A growing “dead zone” in the middle of the Arabian Sea has allowed plankton uniquely suited to low-oxygen water to take over the base of the food chain. Their rise to dominance over the last decade could be disastrous for the predator fish that sustain 120 million people living on the sea’s edge.
Scientists at Columbia University’s Lamont-Doherty Earth Observatory and their colleagues are the first to document the rapid rise of green Noctiluca scintillans, an unusual dinoflagellate that eats other plankton and draws energy from the sun via microscopic algae living within its cells. Noctiluca’s thick blooms colour the Arabian Sea an emerald green each winter, from the shores of Oman on the west, to India and Pakistan on the east.
In a study published on September 9 in Nature Communications, the researchers show how the millions of green algae living within Noctiluca’s cells allow it to exploit an oxygen-starved dead zone the size of Texas. They hypothesize that a tide of nutrient-rich sewage flowing from booming cities on the Arabian Sea is expanding the dead zone and feeding Noctiluca’s growth.
“These blooms are massive, appear year after year, and could be devastating to the Arabian Sea ecosystem over the long-term,” said the study’s lead author, Helga do Rosario Gomes, a biogeochemist at Lamont-Doherty.
Until recently, photosynthetic diatoms supported the Arabian Sea food chain. Zooplankton grazed on the diatoms, a type of algae, and were in turn eaten by fish. In the early 2000s, it all changed. The researchers began to see vast blooms of Noctiluca and a steep drop in diatoms and dissolved oxygen in the water column. Within a decade, Noctiluca had virtually replaced diatoms at the base of the food chain, marking the start of a colossal ecosystem shift.
Green Noctiluca lives in the tropics while its close relative, red Noctiluca scintillans, whose blooms can sometimes kill fish with their high ammonia content, prefers temperate waters. Green Noctiluca is remarkably willing to eat anything. It feeds on other plankton, living or dead, flushing diatoms and other plankton into its gullet with a flick of its flagellum. It also draws energy from the millions of green algae, or “endosymbionts”, living within its transparent cell walls. The algae fix carbon from sunlight and pass the energy, like rent, on to their host.
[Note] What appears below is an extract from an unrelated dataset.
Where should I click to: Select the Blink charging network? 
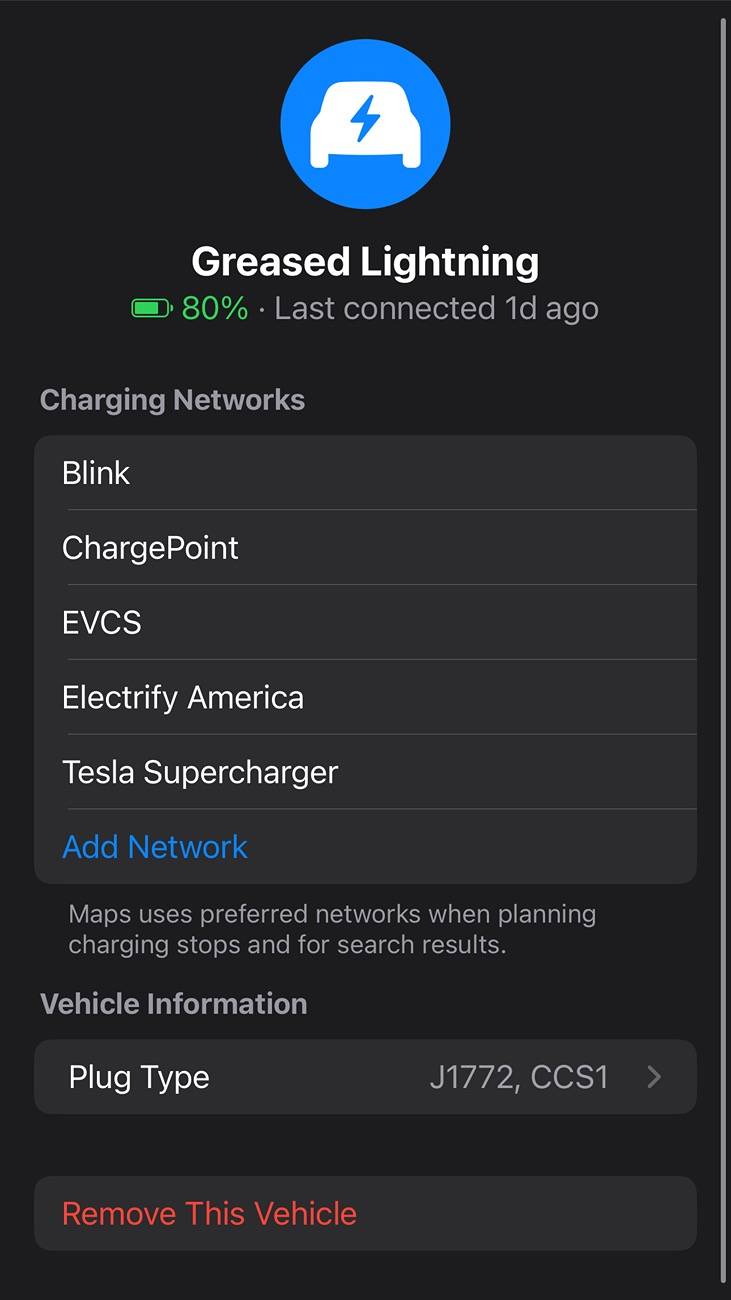(x=365, y=472)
A varied diet gives Noctiluca its edge. “They can swim down to find nutrients, up to find light, and they can eat other small organisms,” said Sharon Smith, a plankton ecologist at the University of Miami who works in the Arabian Sea but was not involved in the study.
To understand the key to Noctiluca’s success, the researchers spent three successive winters aboard the Indian research ship Sagar Sampada, starting in 2009. Sailing off the coast of Goa, they sampled blooms and performed experiments. Putting Noctiluca and its diatom competitors in oxygen-starved water, they found that Noctiluca’s carbon-fixation rate rose by up to 300 percent while the diatoms’ fell by nearly as much. They also found Noctiluca grew faster in light than in dark, thanks to its sun-loving endosymbiont-algae, which are thought to have evolved 1.3 billion years ago on an oxygen-scarce Earth.
The researchers tried to also identify Noctiluca’s predators. They had heard reports of Omani fishermen seeing more gelatinous salps, jellyfish and sea turtles. Could they be eating the Noctiluca? Scooping up several salps from the sea, the researchers dropped them into buckets of seawater thick with Noctiluca blooms. In an hour, the water became visibly clearer. By measuring the drop in chlorophyll, the researchers estimated that one salp can polish off about two-thirds of a bucket of Noctiluca in an hour.
“They chowed on Noctiluca, like rabbits in a lettuce patch,” said Gomes. “This is a creature that few other marine animals want to eat.”
Noctiluca is too big for the crustacean grazers that normally feed on diatoms, leading to concerns that it could spawn an alternate food chain lacking the predator fish people like to eat. Many fisheries in the Arabian Sea are already on a slow decline. Eighty-five percent of fishermen surveyed in the fishing-dependent states of Tamil Nadu and Maharashtra in India reported a smaller catch from 20 years and 12 years earlier, according to a 2014 study in the journal Oryx. Similarly, a rise in puffer fish off the coast of the Indian state of Kerala has been attributed to a crash in predator cobia fish since 2007, according to a 2013 study in Current Science. In Oman, the catch of large fish fell 18 percent in 2013 from the year before, the Times of Oman reported.